Навои взглянул на писца и приказал позвать Кылычбека. Потом, улыбаясь, обратился к дехканину,
— Ваш конь найдется. Свое настоящее имя военный скрыл, но вы скажите, каков он видом. А вот осла искать, должно быть, бесполезно: в каком он бурьяне, у кого в хлеве? Вы сможете доказать, что осла украли?
— Неужели ваш раб станет лгать? В караван-сарае сто человек подтвердят.
— Если так, мы вам уплатим стоимость вашего осла, — сказал Навои. — Но только впредь надо быть осторожней. У нас в городе говорят: «Смотри за своим домом — не лови вора у соседа».
Дехканин растерялся:
— Что вы говорите? Кто заплатит? Вы? Нет, я сам как-нибудь управлюсь с бедой, — говорил он, ударяя себя в грудь.
Вошел высокий, широкогрудый, горбоносый молодец — Кылычбек. Навои в нескольких словах изложил жалобу дехканина и повелительно сказал:
— Не успокаивайся, пока не удовлетворишь этого несчастного. Будь обидчик хоть в самой геенне, найди его и накажи.
Кылычбек успокоил дехканина:
— Этого человека здесь всякая собака знает. Пойдем со мной.
Навои остановил их и приказал из своей казны уплатить дехканину стоимость осла. Охваченный радостью и волнением дехканин вышел, рассыпаясь в благодарностях.
Просители, в большинстве со строительства и ремесленники, выходили один за другим. У каждого была какая-нибудь забота, докука, горесть. Навои терпеливо выслушивал, внимательно знакомился с содержанием прошений, которые читал ему секретарь. Его острая мысль распутывала все затруднения, он умел быстро отличить справедливое обвинение от клеветы, правду от лжи.
После полудня толпа поредела. Навои собрал несколько помощников и занялся канцелярскими делами. Люди работали в присутствии Навои старательно и серьезно, но держали себя независимо.

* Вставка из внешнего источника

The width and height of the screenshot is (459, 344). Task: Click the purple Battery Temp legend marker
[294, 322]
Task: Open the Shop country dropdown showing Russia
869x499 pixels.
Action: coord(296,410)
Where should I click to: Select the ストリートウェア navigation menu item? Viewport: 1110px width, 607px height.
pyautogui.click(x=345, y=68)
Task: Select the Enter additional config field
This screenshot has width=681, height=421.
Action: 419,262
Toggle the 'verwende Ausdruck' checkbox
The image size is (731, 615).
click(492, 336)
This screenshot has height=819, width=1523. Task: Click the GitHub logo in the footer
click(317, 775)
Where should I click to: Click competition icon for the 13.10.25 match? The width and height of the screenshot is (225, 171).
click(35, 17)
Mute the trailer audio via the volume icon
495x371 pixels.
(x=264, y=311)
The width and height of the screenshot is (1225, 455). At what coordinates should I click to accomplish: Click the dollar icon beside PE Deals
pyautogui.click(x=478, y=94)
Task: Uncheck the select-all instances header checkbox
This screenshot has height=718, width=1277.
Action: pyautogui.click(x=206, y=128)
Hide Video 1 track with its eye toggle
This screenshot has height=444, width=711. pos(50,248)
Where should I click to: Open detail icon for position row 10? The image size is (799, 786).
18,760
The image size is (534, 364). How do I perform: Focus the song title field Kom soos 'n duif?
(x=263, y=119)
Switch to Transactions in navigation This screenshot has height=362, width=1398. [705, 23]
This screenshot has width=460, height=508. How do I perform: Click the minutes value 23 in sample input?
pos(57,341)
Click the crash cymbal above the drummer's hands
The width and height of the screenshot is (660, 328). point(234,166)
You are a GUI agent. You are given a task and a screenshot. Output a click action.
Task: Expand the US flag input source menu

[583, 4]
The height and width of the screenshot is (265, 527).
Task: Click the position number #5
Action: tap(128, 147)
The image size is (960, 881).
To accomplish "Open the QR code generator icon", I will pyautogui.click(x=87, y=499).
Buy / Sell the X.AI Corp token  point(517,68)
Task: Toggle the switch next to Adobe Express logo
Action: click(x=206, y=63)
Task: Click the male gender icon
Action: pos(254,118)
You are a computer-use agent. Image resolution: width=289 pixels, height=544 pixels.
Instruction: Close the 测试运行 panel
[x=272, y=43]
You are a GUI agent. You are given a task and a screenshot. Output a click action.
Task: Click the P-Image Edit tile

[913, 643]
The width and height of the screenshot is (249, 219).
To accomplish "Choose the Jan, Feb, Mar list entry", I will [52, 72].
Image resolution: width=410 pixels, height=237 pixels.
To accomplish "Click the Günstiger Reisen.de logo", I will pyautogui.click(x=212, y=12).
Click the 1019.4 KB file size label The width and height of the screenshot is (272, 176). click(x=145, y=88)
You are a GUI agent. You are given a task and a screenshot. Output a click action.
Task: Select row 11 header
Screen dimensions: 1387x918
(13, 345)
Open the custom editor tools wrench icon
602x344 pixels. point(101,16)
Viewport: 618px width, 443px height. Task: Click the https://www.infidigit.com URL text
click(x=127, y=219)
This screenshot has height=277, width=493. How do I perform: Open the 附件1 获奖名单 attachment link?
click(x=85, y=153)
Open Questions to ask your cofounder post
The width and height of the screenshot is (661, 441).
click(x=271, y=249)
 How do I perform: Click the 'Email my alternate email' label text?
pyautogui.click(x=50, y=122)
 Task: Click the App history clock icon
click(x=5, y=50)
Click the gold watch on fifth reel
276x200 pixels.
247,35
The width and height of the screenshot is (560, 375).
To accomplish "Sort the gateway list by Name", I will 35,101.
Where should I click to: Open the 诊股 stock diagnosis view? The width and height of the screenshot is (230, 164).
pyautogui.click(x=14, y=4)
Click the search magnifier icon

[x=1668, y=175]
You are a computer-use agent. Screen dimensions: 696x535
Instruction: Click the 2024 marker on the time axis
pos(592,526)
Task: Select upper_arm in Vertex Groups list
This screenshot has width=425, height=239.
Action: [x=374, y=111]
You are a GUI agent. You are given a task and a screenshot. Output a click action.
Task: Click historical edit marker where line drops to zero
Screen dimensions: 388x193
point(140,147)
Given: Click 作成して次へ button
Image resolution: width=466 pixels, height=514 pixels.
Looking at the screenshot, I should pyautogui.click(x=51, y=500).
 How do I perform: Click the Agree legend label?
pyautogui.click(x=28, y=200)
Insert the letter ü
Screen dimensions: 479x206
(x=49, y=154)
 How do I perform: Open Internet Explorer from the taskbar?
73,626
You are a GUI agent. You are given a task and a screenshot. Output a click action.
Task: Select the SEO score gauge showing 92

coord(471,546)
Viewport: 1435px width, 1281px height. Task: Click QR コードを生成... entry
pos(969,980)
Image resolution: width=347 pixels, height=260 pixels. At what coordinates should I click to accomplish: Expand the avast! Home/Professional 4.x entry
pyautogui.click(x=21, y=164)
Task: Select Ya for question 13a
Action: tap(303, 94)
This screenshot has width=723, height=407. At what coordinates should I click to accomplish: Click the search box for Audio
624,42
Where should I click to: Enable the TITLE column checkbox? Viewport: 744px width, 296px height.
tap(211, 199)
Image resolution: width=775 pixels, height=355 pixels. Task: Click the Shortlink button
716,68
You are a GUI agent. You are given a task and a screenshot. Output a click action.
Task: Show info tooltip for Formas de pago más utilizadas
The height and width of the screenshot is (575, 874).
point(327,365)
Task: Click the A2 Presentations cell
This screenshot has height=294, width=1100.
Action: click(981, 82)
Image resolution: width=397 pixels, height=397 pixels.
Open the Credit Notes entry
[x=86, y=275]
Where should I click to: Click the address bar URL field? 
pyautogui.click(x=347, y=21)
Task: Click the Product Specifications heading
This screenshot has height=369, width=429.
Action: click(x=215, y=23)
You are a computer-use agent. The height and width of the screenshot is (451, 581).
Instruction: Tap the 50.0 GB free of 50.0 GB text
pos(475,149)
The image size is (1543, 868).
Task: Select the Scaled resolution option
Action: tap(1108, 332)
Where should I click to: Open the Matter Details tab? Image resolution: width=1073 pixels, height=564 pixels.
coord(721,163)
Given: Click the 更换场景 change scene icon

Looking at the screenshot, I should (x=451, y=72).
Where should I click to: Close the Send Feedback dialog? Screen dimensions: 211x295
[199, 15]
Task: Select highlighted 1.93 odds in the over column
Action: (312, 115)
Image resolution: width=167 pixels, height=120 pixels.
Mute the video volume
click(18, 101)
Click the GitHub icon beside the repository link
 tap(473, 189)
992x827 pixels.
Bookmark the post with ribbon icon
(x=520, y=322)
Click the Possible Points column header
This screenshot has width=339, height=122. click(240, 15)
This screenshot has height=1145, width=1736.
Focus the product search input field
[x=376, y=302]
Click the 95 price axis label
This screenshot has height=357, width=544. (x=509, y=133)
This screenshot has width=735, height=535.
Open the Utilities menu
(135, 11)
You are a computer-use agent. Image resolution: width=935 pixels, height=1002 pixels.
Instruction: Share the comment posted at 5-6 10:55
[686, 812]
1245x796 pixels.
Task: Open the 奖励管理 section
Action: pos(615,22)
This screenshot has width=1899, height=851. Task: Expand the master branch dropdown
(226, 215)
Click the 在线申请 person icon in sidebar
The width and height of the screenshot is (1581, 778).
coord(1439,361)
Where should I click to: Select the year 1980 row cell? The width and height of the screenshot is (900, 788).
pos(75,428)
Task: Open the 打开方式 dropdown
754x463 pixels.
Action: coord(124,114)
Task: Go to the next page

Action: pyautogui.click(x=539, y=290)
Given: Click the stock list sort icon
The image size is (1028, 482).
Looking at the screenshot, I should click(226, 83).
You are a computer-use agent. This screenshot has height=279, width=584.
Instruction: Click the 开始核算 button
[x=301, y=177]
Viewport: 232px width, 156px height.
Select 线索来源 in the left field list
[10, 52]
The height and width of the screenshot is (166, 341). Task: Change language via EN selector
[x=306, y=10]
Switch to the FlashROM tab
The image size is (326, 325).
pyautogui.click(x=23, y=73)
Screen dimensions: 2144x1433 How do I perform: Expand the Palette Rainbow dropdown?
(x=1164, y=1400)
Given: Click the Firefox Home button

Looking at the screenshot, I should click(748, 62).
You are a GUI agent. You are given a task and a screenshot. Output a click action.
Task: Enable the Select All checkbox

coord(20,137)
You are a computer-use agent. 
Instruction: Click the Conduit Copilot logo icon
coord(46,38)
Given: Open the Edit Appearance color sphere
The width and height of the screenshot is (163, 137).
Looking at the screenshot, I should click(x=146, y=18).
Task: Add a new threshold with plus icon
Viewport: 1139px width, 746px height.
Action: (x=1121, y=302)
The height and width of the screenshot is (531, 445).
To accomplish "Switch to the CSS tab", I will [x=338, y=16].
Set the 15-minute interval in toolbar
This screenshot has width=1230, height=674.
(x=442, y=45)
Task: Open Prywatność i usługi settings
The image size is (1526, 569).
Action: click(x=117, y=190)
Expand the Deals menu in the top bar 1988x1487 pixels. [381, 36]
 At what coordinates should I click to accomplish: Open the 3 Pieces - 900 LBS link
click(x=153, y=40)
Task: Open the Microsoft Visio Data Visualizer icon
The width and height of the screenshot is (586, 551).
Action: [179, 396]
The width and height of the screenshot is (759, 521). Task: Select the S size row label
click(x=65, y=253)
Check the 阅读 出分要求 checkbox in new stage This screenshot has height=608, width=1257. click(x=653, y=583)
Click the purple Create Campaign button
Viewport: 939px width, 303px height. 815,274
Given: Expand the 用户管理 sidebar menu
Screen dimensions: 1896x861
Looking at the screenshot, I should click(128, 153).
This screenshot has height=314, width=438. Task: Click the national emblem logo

Знаменитый везир между делом иногда даже шутил с ними.
Когда работа близилась к концу, в комнату торопливо вошел почтенный Алишах, один из выдающихся музыкантов Герата.
— Пожалуйте, пожалуйте, как ваши дела? — дружески встретил его Навои.
— Под сенью вашего счастья настроение у нас прекрасное, дела хороши, — ответил Алишах. — У вашего покорного слуги есть просьба. Если вам не наскучит, разрешите ее высказать?
— Говорите, мы слушаем, наше внимание принадлежит вам, — серьезно ответил Навои.
— Мы надеемся, что ваша милость прикажет управляющим вакфами выдать мне содержание за шесть месяцев вперед.
Когда-то давно Навои, впервые встретившись с Алишахом и высоко оценив его музыкальные способности, назначил ему содержание из средств своих вакфов.
— По какой причине? — с интересом спросил Навои
— Чтобы не обращаться каждый месяц к заведующему и не надоедать ему.
Навои молчал, опустив глаза. Скрипевшие перьями секретари приподняли головы и смотрели то на поэта, то на музыканта. На лице Навои появилась ироническая улыбка.
— Господин, — с неудовольствием сказал он, — мы не знаем, осталось ли нам с вами еще шесть дней жизни. Почему же вы, так полагаетесь на эту временную жизнь и просите содержание вперед за шесть месяцев?
— Вы только прикажите, а я возьму деньги, — по-прежнему смело сказал Алишах. — Если я умру, то деньги пойдут на саван и на прочие расходы по погребению.
— «И мертвый — беда, и живой — беда» — это про вас сказано, — недовольно проговорил Навои.
Писцы не могли удержаться от смеха, Алишах тоже рассмеялся.
Навои поднялся с места и положил руку на плечо Алишаха.
— Что делать? — мягко сказал он. — У вас большой талант… Из уважения к нему мы согласны исполнить, вашу просьбу.
Навои написал записку управляющему вакфами. Музыкант поблагодарил и ушел.
Поэт вышел, собираясь идти домой, но у порога столкнулся с Саидом Пехлеваном Мухаммедом.
— Зачем пожаловали? — спросил Навои, здороваясь.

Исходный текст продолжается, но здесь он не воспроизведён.